The definition of optimize is:

to make something as good as possible

It's hard to argue with that. It's no coincidence that a lot of us have something of an optimization mindset.

But sometimes trying to optimize can lead to worse outcomes (because we don't fully understand what to aim for). It's worth understanding how this happens. We can try to avoid it by a combination of thinking more what to aim for, and (sometimes) simply optimizing less hard.

## Reflection on purpose vs optimizing for that purpose

What does the activity of making something as good as possible look like in practice? I think often there are two stages:

1. Reflection on the purpose — thinking about what the point of the thing at hand is, and identifying what counts as "good" in context
2. Optimizing for that purpose — identifying the option(s) which do best at the identified purpose

Both of these stages are important parts of optimization in the general sense. But I think it's optimization-for-a-given-purpose that feels like optimization. When I say "over-optimization" I mean doing too much optimization for a given purpose.

## What goes wrong when you over-optimize

Consider this exaggerated example:

Alice is a busy executive. She needs to get from one important meeting to another in a nearby city; she's definitely going to be late to the second meeting. She asks her assistant Bob to sort things out. "What should I be optimizing for?", Bob asks. "Just get me there as fast as possible", Alice replies, imagining that Bob will work out whether a taxi or train is faster.

Bob is on this. Eager to prove himself an excellent assistant, he first looks into a taxi (about 90 minutes) and a train (about 60 minutes plus 10 minutes travel at each end — but there's a 20 minute wait for the right train). So the taxi looks better.

But wait. Surely he can do better than 90 minutes? OK, so the journey is too short for a private jet to make sense, but what about a helicopter? Yep, 15 minutes to get to a helipad, plus 45 minutes flight time, and it can land on the hotel roof! Even adding in 5 minutes for embarking/disembarking, this is 25 minutes faster.
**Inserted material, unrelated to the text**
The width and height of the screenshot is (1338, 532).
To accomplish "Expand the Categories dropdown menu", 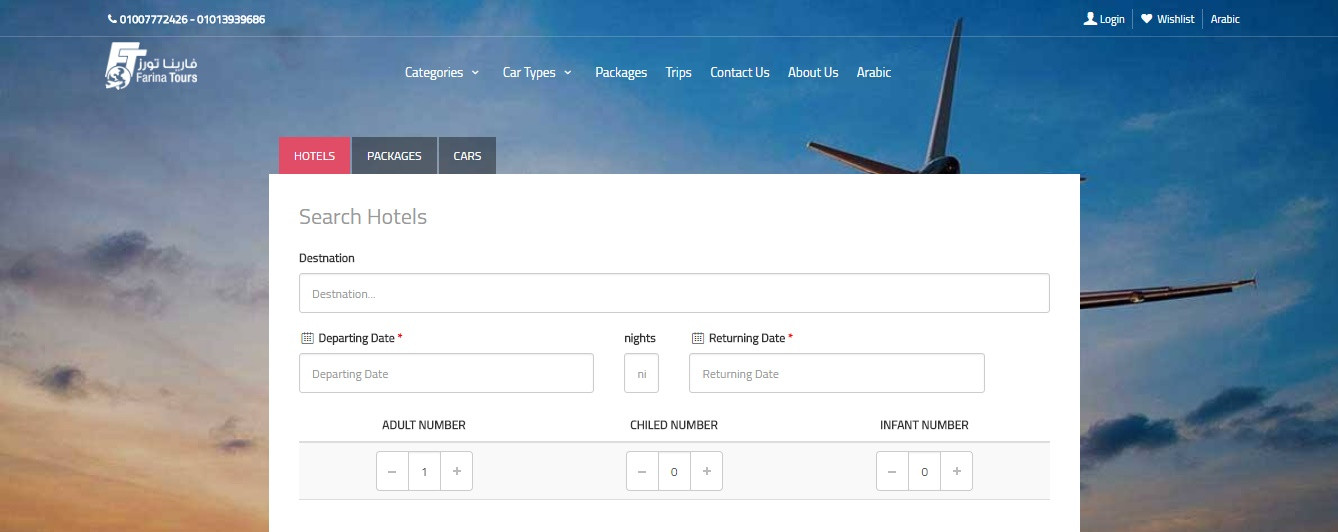I will 442,72.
Or ... was he assuming that the drivers were sticking to the speed limit? Yeah, if he make the right phone calls he can find someone who can drive door to door in 60 minutes.

Can he get the helicopter to be faster than that? Yeah, the driver can speed to the helipad, and bring it down to 57 minutes. Or what if he doesn't have it take off from a helipad? He just needs to find the closest possible bit of land and pay the owners to allow it to land there (or pay security people to temporarily clear the land even if they don't have permission to land). Surely that will come in under 55 minutes. Actually, if he's not concerned about proper airfields, he can revisit the option of a private jet ... just clear the street outside and use that as a runway, then have a skydiving instructor jump with Alice to land on the roof of the hotel ...

What's going wrong here? It isn't just that Bob is wasting time doing too much optimization, but that his solutions are getting worse as he does more optimization. This is because he has an imperfect understanding of the purpose. Goodhart's law is biting, hard.

It's also the case that Bob has a bunch of other implicit knowledge baked into how he starts to search for options. He first thinks of taking a taxi or the train. These are unusually good options overall among possible ways to get from one city to the other; they're salient to him because they're common, and they're common because they're often good choices. Too much optimization is liable to throw out the value of this implicit knowledge.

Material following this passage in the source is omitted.